> [Do this]
Write out the passage on Michael Bohnen word for word, everything from "Michael Bohnen was" down to "by his granddaughter.".

Franz Michael Bohnen (2 May 1887 – 26 April 1965) was a German bass baritone opera singer and actor. Bohnen was very popular in the Roaring Twenties.

Life

Michael Bohnen was born in Cologne.  He trained in opera singing at the Hochschule für Musik Köln with composer and conductor Fritz Steinbach and Rudolf Schulz-Dornburg and with a private tutor, making his debut in 1910 at the Stadttheater Düsseldorf. In 1912, he appeared at the Hoftheater Wiesbaden. From 1912 onwards he was a member of the Hofoper Berlin and from 1914 onwards appeared regularly at the Bayreuther Festspiele. He served in the early years of the First World War, but was recalled to the Berliner Hofoper in 1916. In 1922 he sang at the Metropolitan Opera in New York. In 1925, he played Baron Ochs von Lerchenau in a film of the opera Der Rosenkavalier. After the war, Bohnen joined the Metropolitan Opera in New York in 1922, and spent 1933 to 1934 in Buenos Aires. He had an affair with La Jana and entered into a long correspondence with her, now held by his granddaughter.

> [Extracted records]
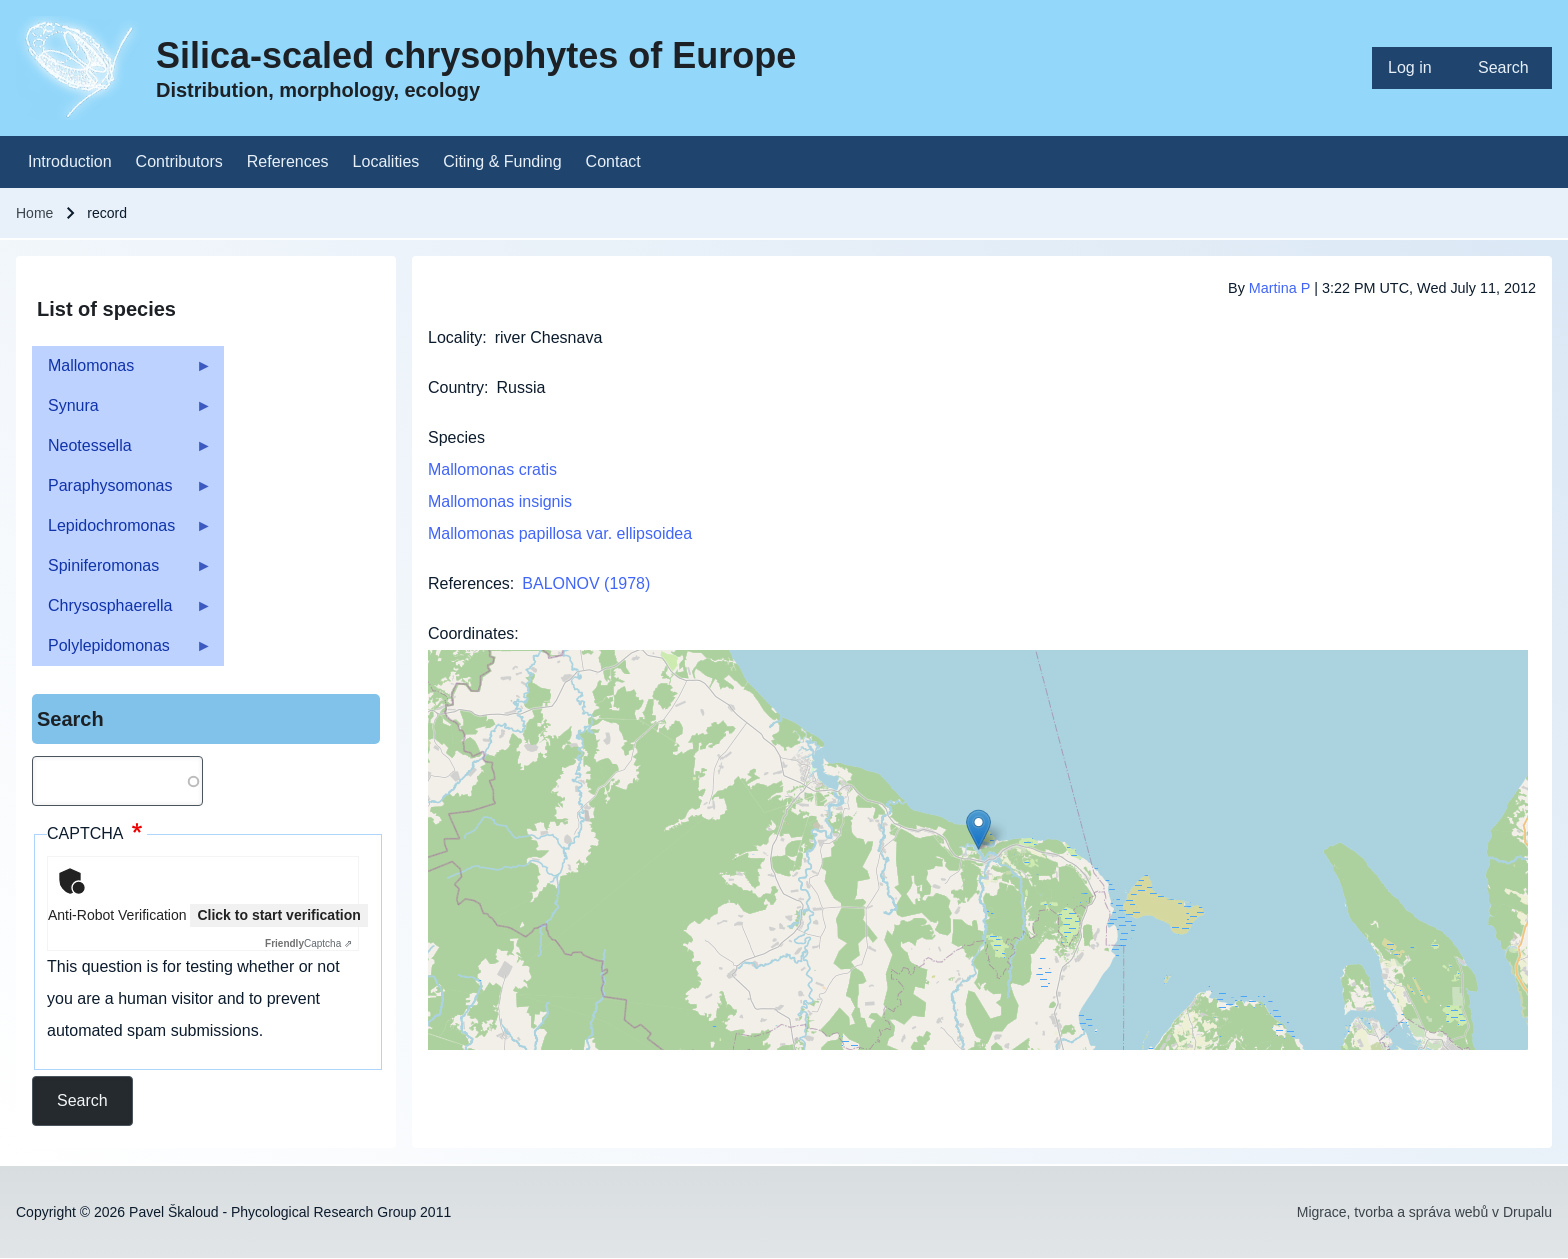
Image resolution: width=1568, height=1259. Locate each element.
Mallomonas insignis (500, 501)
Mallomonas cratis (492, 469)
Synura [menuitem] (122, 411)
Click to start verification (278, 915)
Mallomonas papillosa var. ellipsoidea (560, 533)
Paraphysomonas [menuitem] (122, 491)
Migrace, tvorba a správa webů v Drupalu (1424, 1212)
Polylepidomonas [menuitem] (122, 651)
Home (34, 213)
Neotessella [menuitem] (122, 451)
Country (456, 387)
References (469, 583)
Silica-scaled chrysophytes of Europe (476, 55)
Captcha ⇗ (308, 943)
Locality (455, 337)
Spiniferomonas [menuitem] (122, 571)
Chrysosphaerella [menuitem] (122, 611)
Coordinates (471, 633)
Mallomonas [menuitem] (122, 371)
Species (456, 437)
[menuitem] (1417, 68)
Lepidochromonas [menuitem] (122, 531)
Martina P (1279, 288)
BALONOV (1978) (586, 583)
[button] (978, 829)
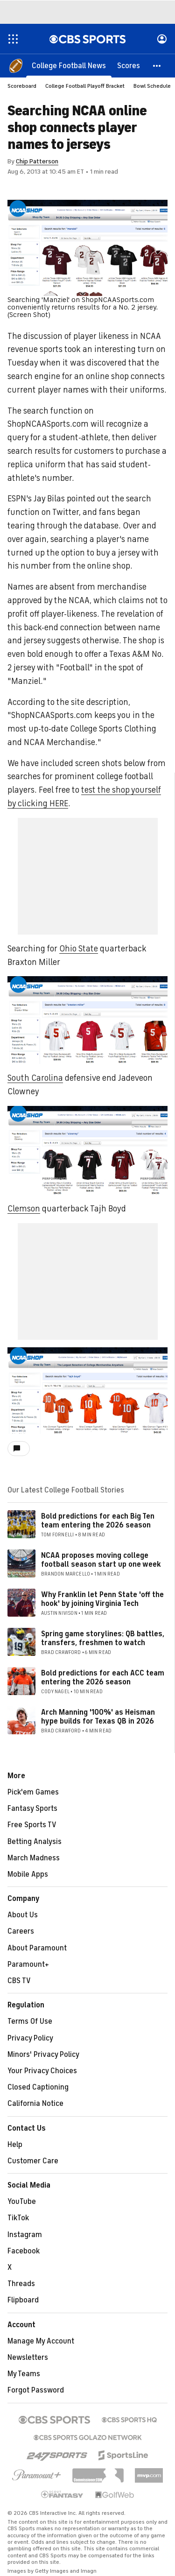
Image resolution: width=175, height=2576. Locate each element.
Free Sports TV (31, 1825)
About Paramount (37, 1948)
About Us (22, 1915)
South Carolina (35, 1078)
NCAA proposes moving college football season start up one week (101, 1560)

> [Final result]
Michael Bohnen was born in Cologne.  He trained in opera singing at the Hochschule für Musik Köln with composer and conductor Fritz Steinbach and Rudolf Schulz-Dornburg and with a private tutor, making his debut in 1910 at the Stadttheater Düsseldorf. In 1912, he appeared at the Hoftheater Wiesbaden. From 1912 onwards he was a member of the Hofoper Berlin and from 1914 onwards appeared regularly at the Bayreuther Festspiele. He served in the early years of the First World War, but was recalled to the Berliner Hofoper in 1916. In 1922 he sang at the Metropolitan Opera in New York. In 1925, he played Baron Ochs von Lerchenau in a film of the opera Der Rosenkavalier. After the war, Bohnen joined the Metropolitan Opera in New York in 1922, and spent 1933 to 1934 in Buenos Aires. He had an affair with La Jana and entered into a long correspondence with her, now held by his granddaughter.